On the third Tuesday of September, the million note is read out in the Netherlands. This contains the most important changes for the housing market, among other things. This year, the cabinet is not taking any drastic measures to reform the housing market. However, the taxation of real estate investment will be increased through several measures. The mortgage deduction will be further reduced in 2023. This has major consequences for real estate investors, and that’s why we dedicated this article to tax changes for real estate investors in the Netherlands. 

tax changes for real estate investors

Increasing the vacancy rate

The vacant value ratio ensures that the valuation of properties leased by private individuals that are taxed in Box 3 and through the Inheritance Tax Act considers the pressure on the value that leasing real estate entails. Importantly, the tenant enjoys rent protection. The discount does not apply to recreational property or business property. The vacant value ratio is a percentage multiplied by the WOZ value of the leased property to arrive at a “discount” on the value. This percentage is based on the annual rent. The vacancy rate will be increased by 2023 until the vacancy rate is abolished altogether. This is expected to happen in 2024. As a result, an average of 33% more tax in box 3 must be paid on a rented home.
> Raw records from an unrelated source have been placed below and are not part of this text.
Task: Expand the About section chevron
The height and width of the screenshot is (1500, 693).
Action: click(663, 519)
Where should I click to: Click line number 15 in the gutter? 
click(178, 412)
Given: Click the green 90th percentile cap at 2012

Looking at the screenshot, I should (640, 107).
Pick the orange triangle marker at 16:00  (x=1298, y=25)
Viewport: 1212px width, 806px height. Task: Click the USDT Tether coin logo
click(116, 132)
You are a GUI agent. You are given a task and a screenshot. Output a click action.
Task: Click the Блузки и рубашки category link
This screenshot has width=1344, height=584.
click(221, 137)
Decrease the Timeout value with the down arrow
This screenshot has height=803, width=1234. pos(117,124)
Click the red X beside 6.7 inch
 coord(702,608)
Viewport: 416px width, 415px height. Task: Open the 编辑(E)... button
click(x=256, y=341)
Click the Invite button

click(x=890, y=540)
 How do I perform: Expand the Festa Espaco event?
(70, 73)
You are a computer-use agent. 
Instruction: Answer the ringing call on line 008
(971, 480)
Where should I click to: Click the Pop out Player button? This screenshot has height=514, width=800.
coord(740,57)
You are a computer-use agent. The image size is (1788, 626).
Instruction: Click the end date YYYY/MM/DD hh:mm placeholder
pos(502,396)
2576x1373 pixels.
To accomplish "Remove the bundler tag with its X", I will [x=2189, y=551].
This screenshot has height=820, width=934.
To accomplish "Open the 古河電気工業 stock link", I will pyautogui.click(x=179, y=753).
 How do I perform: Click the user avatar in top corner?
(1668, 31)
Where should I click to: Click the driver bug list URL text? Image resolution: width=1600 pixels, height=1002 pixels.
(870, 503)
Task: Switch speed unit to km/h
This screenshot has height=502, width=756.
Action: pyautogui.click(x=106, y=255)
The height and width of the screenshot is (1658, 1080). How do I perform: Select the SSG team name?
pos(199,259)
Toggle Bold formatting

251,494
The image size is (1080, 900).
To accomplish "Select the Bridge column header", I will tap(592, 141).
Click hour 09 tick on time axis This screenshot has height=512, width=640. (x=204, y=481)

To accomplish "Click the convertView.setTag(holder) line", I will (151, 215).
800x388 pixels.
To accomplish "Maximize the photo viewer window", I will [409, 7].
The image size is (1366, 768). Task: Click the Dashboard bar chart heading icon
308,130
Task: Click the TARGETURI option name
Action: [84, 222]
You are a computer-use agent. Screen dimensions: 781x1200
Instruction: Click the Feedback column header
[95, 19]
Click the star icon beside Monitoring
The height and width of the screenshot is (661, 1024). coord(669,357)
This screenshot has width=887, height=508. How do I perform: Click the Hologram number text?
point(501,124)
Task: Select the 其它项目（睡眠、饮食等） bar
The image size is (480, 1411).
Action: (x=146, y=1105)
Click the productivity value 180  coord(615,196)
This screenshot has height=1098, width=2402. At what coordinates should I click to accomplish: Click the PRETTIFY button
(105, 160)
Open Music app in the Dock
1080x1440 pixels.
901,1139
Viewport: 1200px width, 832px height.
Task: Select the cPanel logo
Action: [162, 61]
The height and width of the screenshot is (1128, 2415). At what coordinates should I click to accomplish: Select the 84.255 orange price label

Temporary leases will be excluded from the application of the vacancy rate as of Jan. 1, 2023. For residential rentals, a contract up to two years will be considered temporary. For rental of a room, the contract may last up to five years. If there is rental to family members, the possibility of applying the vacancy value ratio will cease. The basic assumption here is that in the case of letting to an associated person, a conscious choice is usually made by the landlord himself to charge a lower than market rent. A downward revaluation is not considered appropriate in such cases.

Transfer tax increase in 2023

The transfer tax rate for real estate that does not qualify as owner-occupied housing will increase from 8% to 10.4%. Therefore, if you invest in real estate, you will always face a higher tax rate starting in 2023. The transfer tax rate was already changed to 8% in 2021. However, first-time buyers buying a home for their own use will pay only 2% transfer tax. In 2023, investors will pay 2.4% more than in 2021, which directly causes higher costs when buying property in 2023.

Abolition of landlord levy

Do you own more than 50 rental properties whose monthly rent does not exceed the rent allowance limit? Then landlord levy is due. As of January 1, 2023, the landlord levy will be abolished. In practice, this levy is paid almost entirely by the housing corporation sector and some investors. The levy was introduced in 2013 during the economic crisis as a temporary measure, but is expected to be no longer necessary in 2023 to stimulate the real estate market.